____ Records for this exercise
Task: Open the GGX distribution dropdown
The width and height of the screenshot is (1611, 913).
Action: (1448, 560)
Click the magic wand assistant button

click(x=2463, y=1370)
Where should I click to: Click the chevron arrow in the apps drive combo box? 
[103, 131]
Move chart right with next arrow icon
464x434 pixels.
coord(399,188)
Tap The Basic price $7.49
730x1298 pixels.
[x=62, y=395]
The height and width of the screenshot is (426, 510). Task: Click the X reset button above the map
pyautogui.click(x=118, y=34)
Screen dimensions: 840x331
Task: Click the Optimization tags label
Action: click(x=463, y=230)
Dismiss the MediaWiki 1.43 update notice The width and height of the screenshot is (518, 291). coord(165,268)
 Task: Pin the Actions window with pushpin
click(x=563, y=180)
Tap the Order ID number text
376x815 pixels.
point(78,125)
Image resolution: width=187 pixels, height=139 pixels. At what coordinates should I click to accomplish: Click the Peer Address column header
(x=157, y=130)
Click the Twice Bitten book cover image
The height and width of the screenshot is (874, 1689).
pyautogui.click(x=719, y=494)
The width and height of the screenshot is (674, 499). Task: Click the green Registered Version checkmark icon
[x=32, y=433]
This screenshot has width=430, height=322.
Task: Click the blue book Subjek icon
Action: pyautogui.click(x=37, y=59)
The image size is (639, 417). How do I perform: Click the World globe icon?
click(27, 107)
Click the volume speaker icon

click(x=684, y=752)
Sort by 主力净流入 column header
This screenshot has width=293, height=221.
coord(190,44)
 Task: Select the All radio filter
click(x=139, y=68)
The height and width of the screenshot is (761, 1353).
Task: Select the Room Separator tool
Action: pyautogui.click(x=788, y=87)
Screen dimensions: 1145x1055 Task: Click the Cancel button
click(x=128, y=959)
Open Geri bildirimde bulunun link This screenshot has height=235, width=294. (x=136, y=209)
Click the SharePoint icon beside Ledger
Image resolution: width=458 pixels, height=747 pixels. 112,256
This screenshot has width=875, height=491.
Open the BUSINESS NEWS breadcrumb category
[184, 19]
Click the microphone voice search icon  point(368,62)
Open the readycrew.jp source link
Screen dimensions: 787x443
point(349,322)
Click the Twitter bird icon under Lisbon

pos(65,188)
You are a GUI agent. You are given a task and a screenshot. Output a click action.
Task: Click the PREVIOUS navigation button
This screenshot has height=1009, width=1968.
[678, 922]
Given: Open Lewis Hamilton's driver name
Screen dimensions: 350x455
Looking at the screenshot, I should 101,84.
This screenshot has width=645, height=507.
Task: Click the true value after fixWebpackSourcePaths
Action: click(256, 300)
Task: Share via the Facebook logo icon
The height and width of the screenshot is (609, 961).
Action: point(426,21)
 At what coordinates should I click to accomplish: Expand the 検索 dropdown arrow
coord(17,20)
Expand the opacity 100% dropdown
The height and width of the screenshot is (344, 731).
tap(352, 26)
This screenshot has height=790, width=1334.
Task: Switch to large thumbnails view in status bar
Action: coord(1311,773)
________
# What is expected
Rewrite all of the lines above, changing every "dropdown" to "drop-down" and keeping everything else the same.

# Result of this exercise
Task: Open the GGX distribution drop-down
The width and height of the screenshot is (1611, 913).
Action: (1448, 560)
Click the magic wand assistant button

click(x=2463, y=1370)
Where should I click to: Click the chevron arrow in the apps drive combo box? 
[103, 131]
Move chart right with next arrow icon
464x434 pixels.
coord(399,188)
Tap The Basic price $7.49
730x1298 pixels.
[x=62, y=395]
The height and width of the screenshot is (426, 510). Task: Click the X reset button above the map
pyautogui.click(x=118, y=34)
Screen dimensions: 840x331
Task: Click the Optimization tags label
Action: click(x=463, y=230)
Dismiss the MediaWiki 1.43 update notice The width and height of the screenshot is (518, 291). coord(165,268)
 Task: Pin the Actions window with pushpin
click(x=563, y=180)
Tap the Order ID number text
376x815 pixels.
point(78,125)
Image resolution: width=187 pixels, height=139 pixels. At what coordinates should I click to accomplish: Click the Peer Address column header
(x=157, y=130)
Click the Twice Bitten book cover image
The height and width of the screenshot is (874, 1689).
pyautogui.click(x=719, y=494)
The width and height of the screenshot is (674, 499). Task: Click the green Registered Version checkmark icon
[x=32, y=433]
This screenshot has width=430, height=322.
Task: Click the blue book Subjek icon
Action: pyautogui.click(x=37, y=59)
The image size is (639, 417). How do I perform: Click the World globe icon?
click(27, 107)
Click the volume speaker icon

click(x=684, y=752)
Sort by 主力净流入 column header
This screenshot has width=293, height=221.
coord(190,44)
 Task: Select the All radio filter
click(x=139, y=68)
The height and width of the screenshot is (761, 1353).
Task: Select the Room Separator tool
Action: pyautogui.click(x=788, y=87)
Screen dimensions: 1145x1055 Task: Click the Cancel button
click(x=128, y=959)
Open Geri bildirimde bulunun link This screenshot has height=235, width=294. (x=136, y=209)
Click the SharePoint icon beside Ledger
Image resolution: width=458 pixels, height=747 pixels. 112,256
This screenshot has width=875, height=491.
Open the BUSINESS NEWS breadcrumb category
[184, 19]
Click the microphone voice search icon  point(368,62)
Open the readycrew.jp source link
Screen dimensions: 787x443
point(349,322)
Click the Twitter bird icon under Lisbon

pos(65,188)
You are a GUI agent. You are given a task and a screenshot. Output a click action.
Task: Click the PREVIOUS navigation button
This screenshot has height=1009, width=1968.
[678, 922]
Given: Open Lewis Hamilton's driver name
Screen dimensions: 350x455
Looking at the screenshot, I should 101,84.
This screenshot has width=645, height=507.
Task: Click the true value after fixWebpackSourcePaths
Action: click(256, 300)
Task: Share via the Facebook logo icon
The height and width of the screenshot is (609, 961).
Action: point(426,21)
 At what coordinates should I click to accomplish: Expand the 検索 drop-down arrow
coord(17,20)
Expand the opacity 100% drop-down
The height and width of the screenshot is (344, 731).
tap(352, 26)
This screenshot has height=790, width=1334.
Task: Switch to large thumbnails view in status bar
Action: coord(1311,773)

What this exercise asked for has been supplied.